The Supreme Court held that the parties who privately agree to settle their dispute outside the modes contemplated under Section 89 of the Code of Civil Procedure are also entitled to refund of Court fees.
In this regard, Section 89 should be interpreted liberally in a manner that would serve its object and purpose, a Bench of Justices Mohan M Shantanagoudar and Vineet Saran held.
The Court, therefore, turned down an appeal filed by Madras High Court against its own decision directing refund of court fees to litigants.
In this case, the Madras High Court (administrative side) approached the Apex Court challenging the High Court judgment which held that Section 89 of the CPC, and Section 69A of the Tamil Nadu Court Fees and Suit Valuation Act, 1955, would cover all methods of out of court dispute settlement between parties that the Court subsequently finds to have been legally arrived at. Section 69A of the 1955 Act deals with refund on settlement of disputes under section 89 CPC. It provides that, where the Court refers the parties to the suit to any of the modes of settlement of dispute referred to in section 89 CPC, the fee paid shall be refunded upon such reference and such refund need not await for settlement of the dispute. Under Section 89 CPC, four modes of settlement are contemplated: (a) arbitration; (b) conciliation; (c) judicial settlement including settlement through Lok Adalat: or (d) mediation.
[In the present case, while the appeals were still pending consideration before the High Court, the parties entered into a private out of court settlement, thus resolving the controversy between them.
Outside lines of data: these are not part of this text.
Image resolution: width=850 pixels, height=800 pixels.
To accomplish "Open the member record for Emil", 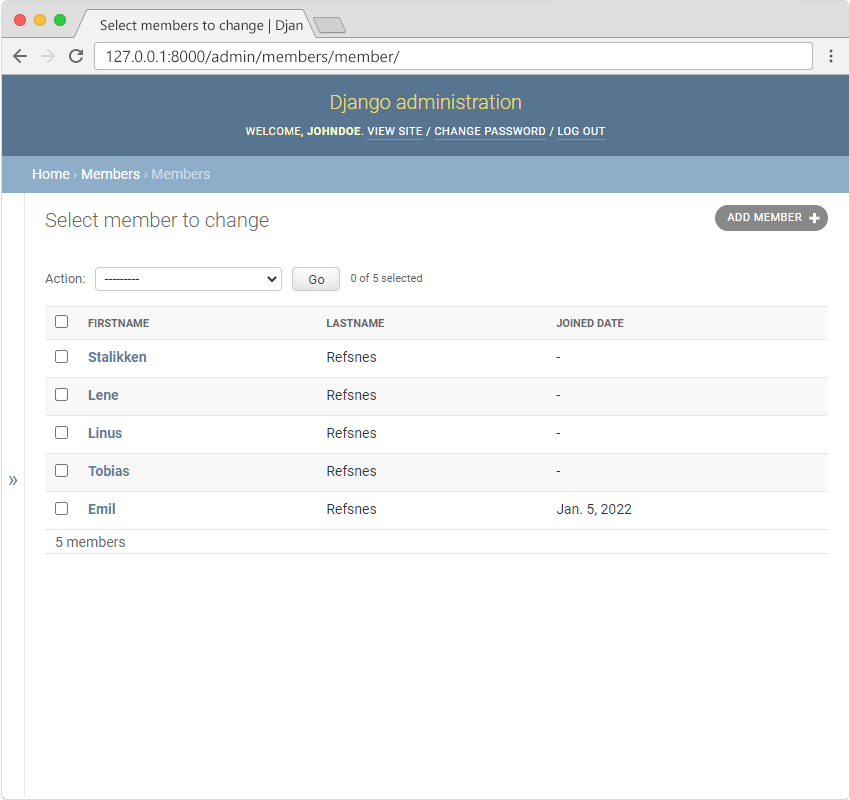I will point(101,508).
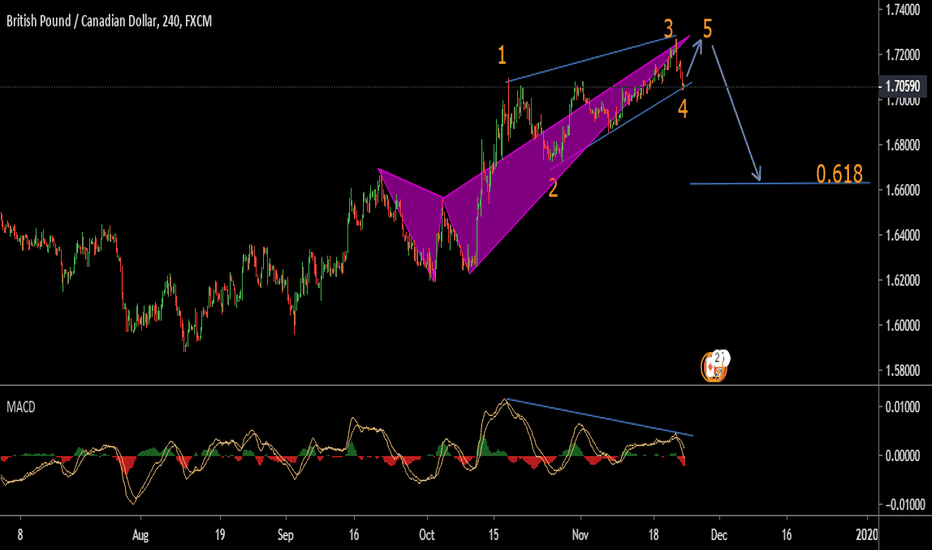The width and height of the screenshot is (932, 550).
Task: Click the 1.74000 price scale value
Action: click(903, 10)
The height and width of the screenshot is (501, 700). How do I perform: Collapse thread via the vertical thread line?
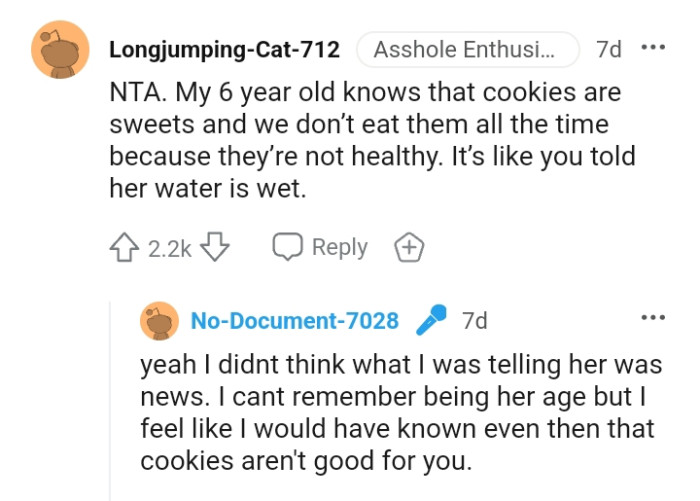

The High Court Registry refused the request for refund of court fees, on the ground that such refund is not authorised by the relevant rules.]
In addressing the question of whether the refund of court fee was permissible under the relevant rules, the Madras High Court had considered Section 69A of the Tamil Nadu Court Fees and Suit Valuation Act, 1955. The said provision provides for refund of court fees on settlement of disputes under Section 89 of Code of Civil Procedure.
Section 89 of CPC provides that when the court feels that there exists scope for settlement, then it can formulate the terms of settlement and refer the parties to arbitration, conciliation or mediation.
The bench observed that this contention, if accepted, would lead to an absurd and unjust outcome, where two classes of parties who are equally facilitating the object and purpose of the aforesaid provisions are treated differentially, with one class being deprived of the benefit of Section 69A of the 1955 Act.
"In such cases, the Court may, having regard to the previous conduct of the parties and the principles of equity, refuse to grant relief under the relevant rules pertaining to court fees. However, we do not find the present case as being of such nature", it said.
"Though the Registry/State Government will be losing a onetime court fee in the short term, they will be saved the expense and opportunity cost of managing an endless cycle of litigation in the long term. It is therefore in their own interest to allow the claim.", the bench added.
The Court, therefore, upheld the judgment of the High Court and dismissed the appeal.